Anyone who reads MEG’s “Santa María Journal” will be moved by the ongoing presence in it of her young granddaughters, Emily and Amanda, as they grew up. One of the journal’s themes is MEG sharing with them (and us) her love for that special place. There is a gentle kindness in that maternal love which also informs her writing about Laredo. When threats and personal invective might have turned a lesser person to disowning her hometown, MEG never stopped loving Laredo. She always held up to us an unchanging vision of our better self. Like a good mother, MEG has taught with patience and disciplined with love rather than anger.

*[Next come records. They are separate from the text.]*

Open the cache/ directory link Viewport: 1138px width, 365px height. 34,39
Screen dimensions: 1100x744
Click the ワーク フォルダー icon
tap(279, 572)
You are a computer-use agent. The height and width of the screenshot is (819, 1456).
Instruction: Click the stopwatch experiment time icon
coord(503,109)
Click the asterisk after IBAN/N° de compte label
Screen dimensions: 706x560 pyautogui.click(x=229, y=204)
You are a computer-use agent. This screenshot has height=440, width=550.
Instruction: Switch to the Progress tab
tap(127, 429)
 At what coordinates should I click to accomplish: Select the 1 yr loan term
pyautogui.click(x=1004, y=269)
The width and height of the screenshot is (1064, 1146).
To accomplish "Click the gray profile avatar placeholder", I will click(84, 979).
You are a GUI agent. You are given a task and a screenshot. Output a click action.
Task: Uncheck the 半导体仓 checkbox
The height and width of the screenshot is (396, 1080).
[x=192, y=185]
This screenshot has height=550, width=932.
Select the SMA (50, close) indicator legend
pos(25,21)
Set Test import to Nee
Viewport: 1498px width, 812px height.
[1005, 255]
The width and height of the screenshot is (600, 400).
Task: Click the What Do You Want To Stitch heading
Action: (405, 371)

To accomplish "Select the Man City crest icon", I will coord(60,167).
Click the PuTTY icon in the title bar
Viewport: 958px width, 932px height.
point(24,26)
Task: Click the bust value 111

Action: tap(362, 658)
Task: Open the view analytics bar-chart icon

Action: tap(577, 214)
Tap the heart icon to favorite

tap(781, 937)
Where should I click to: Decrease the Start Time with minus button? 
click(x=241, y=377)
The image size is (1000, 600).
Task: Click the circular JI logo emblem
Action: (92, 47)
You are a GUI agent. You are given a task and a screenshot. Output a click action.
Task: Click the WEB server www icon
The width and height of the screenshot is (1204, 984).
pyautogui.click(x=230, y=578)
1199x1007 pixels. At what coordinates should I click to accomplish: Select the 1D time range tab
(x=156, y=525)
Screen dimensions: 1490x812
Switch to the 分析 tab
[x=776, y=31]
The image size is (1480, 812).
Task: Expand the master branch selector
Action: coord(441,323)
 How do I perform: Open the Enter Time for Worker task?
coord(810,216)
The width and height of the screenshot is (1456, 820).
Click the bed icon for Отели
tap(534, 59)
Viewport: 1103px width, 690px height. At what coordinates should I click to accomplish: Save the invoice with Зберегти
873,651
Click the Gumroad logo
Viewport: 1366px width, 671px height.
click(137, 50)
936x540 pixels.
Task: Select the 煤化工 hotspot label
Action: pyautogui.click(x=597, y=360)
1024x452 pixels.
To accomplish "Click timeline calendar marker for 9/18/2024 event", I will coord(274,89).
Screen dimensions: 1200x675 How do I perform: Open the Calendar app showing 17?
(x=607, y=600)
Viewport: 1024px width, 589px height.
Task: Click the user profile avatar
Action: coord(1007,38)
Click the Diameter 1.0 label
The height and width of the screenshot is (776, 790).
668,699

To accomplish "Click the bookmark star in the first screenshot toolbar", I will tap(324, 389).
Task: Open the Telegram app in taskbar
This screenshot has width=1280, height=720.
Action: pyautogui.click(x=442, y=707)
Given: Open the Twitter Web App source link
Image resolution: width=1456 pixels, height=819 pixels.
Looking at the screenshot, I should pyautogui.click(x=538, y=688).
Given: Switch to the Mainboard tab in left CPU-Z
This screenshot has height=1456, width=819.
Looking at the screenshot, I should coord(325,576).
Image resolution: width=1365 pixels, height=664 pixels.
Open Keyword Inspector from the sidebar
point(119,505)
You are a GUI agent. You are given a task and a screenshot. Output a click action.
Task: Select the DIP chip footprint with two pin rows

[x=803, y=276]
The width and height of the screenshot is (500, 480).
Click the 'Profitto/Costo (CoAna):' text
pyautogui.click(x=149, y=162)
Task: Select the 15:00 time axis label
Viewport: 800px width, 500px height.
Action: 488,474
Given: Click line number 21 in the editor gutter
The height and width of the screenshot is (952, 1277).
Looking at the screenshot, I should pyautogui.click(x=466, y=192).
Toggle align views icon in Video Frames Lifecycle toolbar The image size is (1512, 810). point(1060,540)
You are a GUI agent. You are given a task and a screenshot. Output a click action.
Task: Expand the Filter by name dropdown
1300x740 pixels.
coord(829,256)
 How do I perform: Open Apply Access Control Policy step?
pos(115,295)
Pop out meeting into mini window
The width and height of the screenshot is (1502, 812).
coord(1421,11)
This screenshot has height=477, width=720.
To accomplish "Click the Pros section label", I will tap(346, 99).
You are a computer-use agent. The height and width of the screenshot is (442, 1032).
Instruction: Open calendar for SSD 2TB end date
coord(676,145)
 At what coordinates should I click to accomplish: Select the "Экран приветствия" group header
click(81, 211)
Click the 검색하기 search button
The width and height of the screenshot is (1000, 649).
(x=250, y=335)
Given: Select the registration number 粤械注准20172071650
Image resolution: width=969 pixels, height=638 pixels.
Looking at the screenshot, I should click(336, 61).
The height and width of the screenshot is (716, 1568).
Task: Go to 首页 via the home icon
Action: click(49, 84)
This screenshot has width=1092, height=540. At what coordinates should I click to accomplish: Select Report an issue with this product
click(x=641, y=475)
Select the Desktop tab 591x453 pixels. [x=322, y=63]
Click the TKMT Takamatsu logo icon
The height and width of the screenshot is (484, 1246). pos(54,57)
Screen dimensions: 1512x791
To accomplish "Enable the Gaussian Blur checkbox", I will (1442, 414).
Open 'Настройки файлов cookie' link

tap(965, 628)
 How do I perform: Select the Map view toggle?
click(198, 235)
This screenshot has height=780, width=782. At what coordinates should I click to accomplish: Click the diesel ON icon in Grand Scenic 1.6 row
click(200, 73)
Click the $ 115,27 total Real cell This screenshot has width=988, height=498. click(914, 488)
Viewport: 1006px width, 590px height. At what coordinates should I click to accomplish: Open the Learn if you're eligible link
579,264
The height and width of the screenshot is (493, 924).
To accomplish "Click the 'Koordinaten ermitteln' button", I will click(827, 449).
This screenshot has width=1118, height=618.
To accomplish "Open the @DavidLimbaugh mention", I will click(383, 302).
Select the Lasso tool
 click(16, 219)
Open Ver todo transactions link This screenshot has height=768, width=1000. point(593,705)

The lyric essays in “Santa María Journal” are keen observations of the natural world. They are informed by a sense of ranchland culture and family history, all written with the sensibility of a poet. Together they make MEG’s Santa María Journal a landmark of South Texas writing. In them, the monte was given its voice.
From close-up perspectives of ranch life to visions of the universe, and the connection of outer and inner worlds, passages like this appear in every entry. “Out in the brush I love the surprises that fill my vista — a covey of quail flushed from the brush, the sighting of a pair of wild turkeys, a red fox hurrying across the cow path to an assignation with its dinner, the Milky Way a creamy, breathtaking sash on the indigo of the night sky.”
Many have been the quiet beneficiaries of MEG’s kindness; from apprentice writers she mentored to older ones she published for the first time.
María Eugenia Guerra, Laredo journalist and environmentalist, yes — and vouched for with awards and recognition.
But also, lest we forget: nature writer, historian, humorist, poet, mother, grandmother, and generous friend.
(Dan Clouse, native Laredoan, first baseman on the 1960 American Little League Yankees, and a graduate of Nixon High School, lives with his family on Puget Sound in the state of Washington. During his 40-year academic career, he taught students from pre-K to college. Nowadays, he writes occasional columns for LareDos[redux] and his local monthly, The Key Peninsula News.)